-- Start Reading text --
The Nimitz Class of nuclear powered carriers is the most numerous class of capital ship in the U.S. Navy since the Essex Class.  Slightly smaller than Enterprise with a 1088 overall length and 91,000 full load displacement the Nimitz CVN-68 and her sister ships are the mainstay of the U. S. Navy carrier force.  These ships have been the symbols of American naval power for three decades and will continue to be for the foreseeable future.  Each of the ships has embodied successive improvements gained from the previous ships and the latest ships of the class the USS Ronald Reagan CVN-76 and USS George H. W. Bush CVN-77 incorporate technologies that were not known when Nimitz was on the drawing board. Thus whenever a ship is taken in for their Refueling and Complex Overhaul (RCOH) it is upgraded to the capabilities of the newest ship.  The class consists of the Nimitz, the USS Dwight D. Eisenhower CVN-69, USS Carl Vinson CVN-70, USS Theodore Roosevelt CVN-71, USS George Washington CVN-72, USS Abraham Lincoln CVN-73, USS John C. Stennis CVN-74, USS Harry Truman CVN-75 as well as the previously mentioned Reagan and Bush. They can carry 90% more fuel and 50% more ordnance than the Forrestal class. Carrying 90 or more aircraft they pack a mobile offensive punch that is not matched by any other surface ship.  The have served in every major military and many humanitarian missions since Nimitz was commissioned in 1974.
-- End Reading text --
-- Start Listed entries --
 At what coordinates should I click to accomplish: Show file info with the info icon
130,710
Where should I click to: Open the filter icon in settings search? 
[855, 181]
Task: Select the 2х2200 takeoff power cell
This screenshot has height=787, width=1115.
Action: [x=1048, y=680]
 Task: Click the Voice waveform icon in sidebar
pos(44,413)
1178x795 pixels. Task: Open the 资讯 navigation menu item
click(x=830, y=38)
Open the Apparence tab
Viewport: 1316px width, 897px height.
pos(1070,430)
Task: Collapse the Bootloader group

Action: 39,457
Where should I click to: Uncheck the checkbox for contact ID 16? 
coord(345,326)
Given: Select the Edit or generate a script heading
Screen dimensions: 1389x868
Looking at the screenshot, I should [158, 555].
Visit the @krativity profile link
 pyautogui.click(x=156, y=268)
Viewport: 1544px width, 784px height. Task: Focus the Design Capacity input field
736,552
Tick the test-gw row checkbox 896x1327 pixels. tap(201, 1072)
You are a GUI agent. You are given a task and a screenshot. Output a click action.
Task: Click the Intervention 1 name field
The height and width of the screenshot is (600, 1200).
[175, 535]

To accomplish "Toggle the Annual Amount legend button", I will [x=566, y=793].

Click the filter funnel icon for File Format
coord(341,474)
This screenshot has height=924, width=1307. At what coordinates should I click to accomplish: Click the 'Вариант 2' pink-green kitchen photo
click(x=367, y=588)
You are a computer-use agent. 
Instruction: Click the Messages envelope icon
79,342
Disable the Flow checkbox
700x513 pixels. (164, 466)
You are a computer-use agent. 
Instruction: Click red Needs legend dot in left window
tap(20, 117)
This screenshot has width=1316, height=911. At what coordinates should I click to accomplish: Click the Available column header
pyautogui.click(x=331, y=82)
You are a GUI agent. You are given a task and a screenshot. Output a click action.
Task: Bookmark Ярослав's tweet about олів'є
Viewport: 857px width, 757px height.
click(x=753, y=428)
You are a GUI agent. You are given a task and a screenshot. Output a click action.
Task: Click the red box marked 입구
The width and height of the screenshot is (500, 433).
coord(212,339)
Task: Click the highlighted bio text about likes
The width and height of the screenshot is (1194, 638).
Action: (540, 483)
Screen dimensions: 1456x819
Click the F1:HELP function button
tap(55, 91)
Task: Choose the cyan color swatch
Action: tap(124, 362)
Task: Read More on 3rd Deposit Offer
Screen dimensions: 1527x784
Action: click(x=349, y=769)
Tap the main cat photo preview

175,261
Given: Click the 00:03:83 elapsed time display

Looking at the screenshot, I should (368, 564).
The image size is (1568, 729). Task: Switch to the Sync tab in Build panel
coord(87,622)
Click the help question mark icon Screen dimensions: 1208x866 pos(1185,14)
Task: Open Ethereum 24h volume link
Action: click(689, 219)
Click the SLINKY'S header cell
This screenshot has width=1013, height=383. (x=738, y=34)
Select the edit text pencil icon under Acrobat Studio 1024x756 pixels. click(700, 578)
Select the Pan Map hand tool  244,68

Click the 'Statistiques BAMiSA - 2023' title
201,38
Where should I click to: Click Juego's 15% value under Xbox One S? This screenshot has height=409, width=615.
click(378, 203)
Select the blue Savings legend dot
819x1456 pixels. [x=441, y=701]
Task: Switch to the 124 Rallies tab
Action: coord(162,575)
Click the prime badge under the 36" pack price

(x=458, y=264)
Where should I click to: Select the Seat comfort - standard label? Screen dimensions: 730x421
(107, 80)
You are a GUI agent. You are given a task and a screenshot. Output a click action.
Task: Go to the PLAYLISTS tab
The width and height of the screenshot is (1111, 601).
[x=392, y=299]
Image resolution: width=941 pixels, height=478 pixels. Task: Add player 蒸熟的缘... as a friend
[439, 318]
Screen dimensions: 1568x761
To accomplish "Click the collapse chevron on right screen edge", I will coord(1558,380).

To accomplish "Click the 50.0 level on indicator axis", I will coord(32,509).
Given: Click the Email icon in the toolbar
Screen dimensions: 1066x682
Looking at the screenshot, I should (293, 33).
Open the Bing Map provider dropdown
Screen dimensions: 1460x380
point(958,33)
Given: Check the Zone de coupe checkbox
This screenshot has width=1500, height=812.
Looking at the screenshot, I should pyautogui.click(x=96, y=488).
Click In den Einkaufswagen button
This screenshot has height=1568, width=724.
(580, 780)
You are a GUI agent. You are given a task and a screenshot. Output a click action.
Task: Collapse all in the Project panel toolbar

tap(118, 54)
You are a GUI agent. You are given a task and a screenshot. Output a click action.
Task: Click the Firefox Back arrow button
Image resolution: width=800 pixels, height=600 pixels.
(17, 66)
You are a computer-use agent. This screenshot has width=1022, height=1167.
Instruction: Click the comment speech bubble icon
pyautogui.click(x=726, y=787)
-- End Listed entries --
-- What is asked --
[A] In what year was Nimitz commissioned, according to the Nimitz class text?
[B] Pull out every line of the entries that contains the word "legend".
The Nimitz class text and the entries were taken from separate, unrelated sources.

-- Expected answers --
[A] 1974

[B]
To accomplish "Toggle the Annual Amount legend button", I will [x=566, y=793].
Instruction: Click red Needs legend dot in left window
Select the blue Savings legend dot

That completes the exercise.